Le contrat d’engagement jeune remis en question
En lien avec ces débats budgétaires, le ministre a annoncé vouloir créer un "tableau de bord de l’activité des missions locales". Jean-Pierre Farandou veut notamment évaluer "l’efficacité" des contrats d’engagement jeune. "Un [sortant] sur quatre en emploi durable, cela signifie que trois sur quatre n’en ont pas. Dans ma logique, on peut s’interroger sur ce résultat." Reste à "déterminer sur quels critères se fera cette évaluation".
Dans leur note, les rapporteurs soulignent les limites d’une telle approche. "Les CPO [conventions pluriannuelles d’objectifs] continuent de mesurer prioritairement la réussite à l’aune des sorties vers l’emploi, sans valoriser le travail de levée des freins sociaux ni les entrées en formation, pourtant déterminantes pour les publics les plus éloignés de l’emploi", écrivent-ils.
La contractualisation 2026-2028 dans les tuyaux
Ces déclarations interviennent alors que l’Etat et l’Union nationale des missions locales négocient la convention pluriannuelle d’objectifs pour la période 2026-2028, l’actuelle étant arrivée à échéance. Une première version de cette convention a été signée en décembre 2025 pour assurer les avances de crédits en 2026.

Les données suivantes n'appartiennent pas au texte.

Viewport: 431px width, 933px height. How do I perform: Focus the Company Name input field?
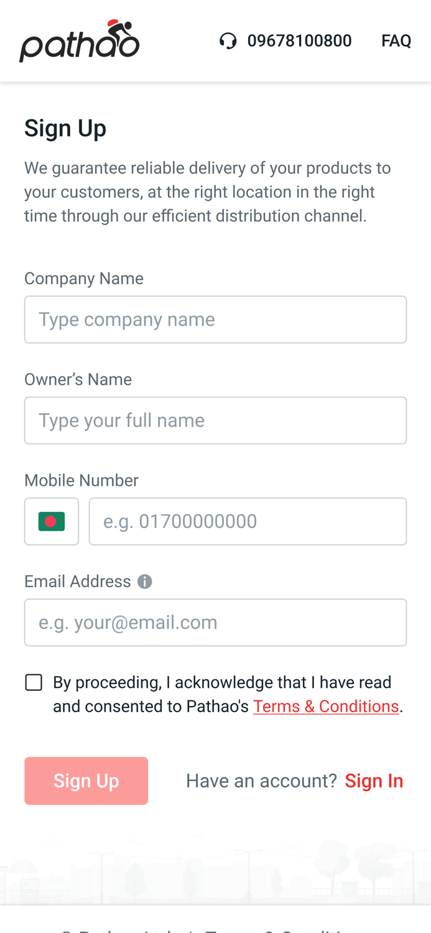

Mais un avenant doit être conclu d’ici à la fin du printemps pour en préciser les critères d’évaluation. La tête de réseau affiche sa vigilance. "Nous ne souhaitons pas alourdir le dispositif actuel. Nous souhaitons alléger le temps des conseillers au reporting qui a augmenté ces dernières années", précise Jean-Raymond Lépinay, membre du bureau de l’Union nationale des missions locales.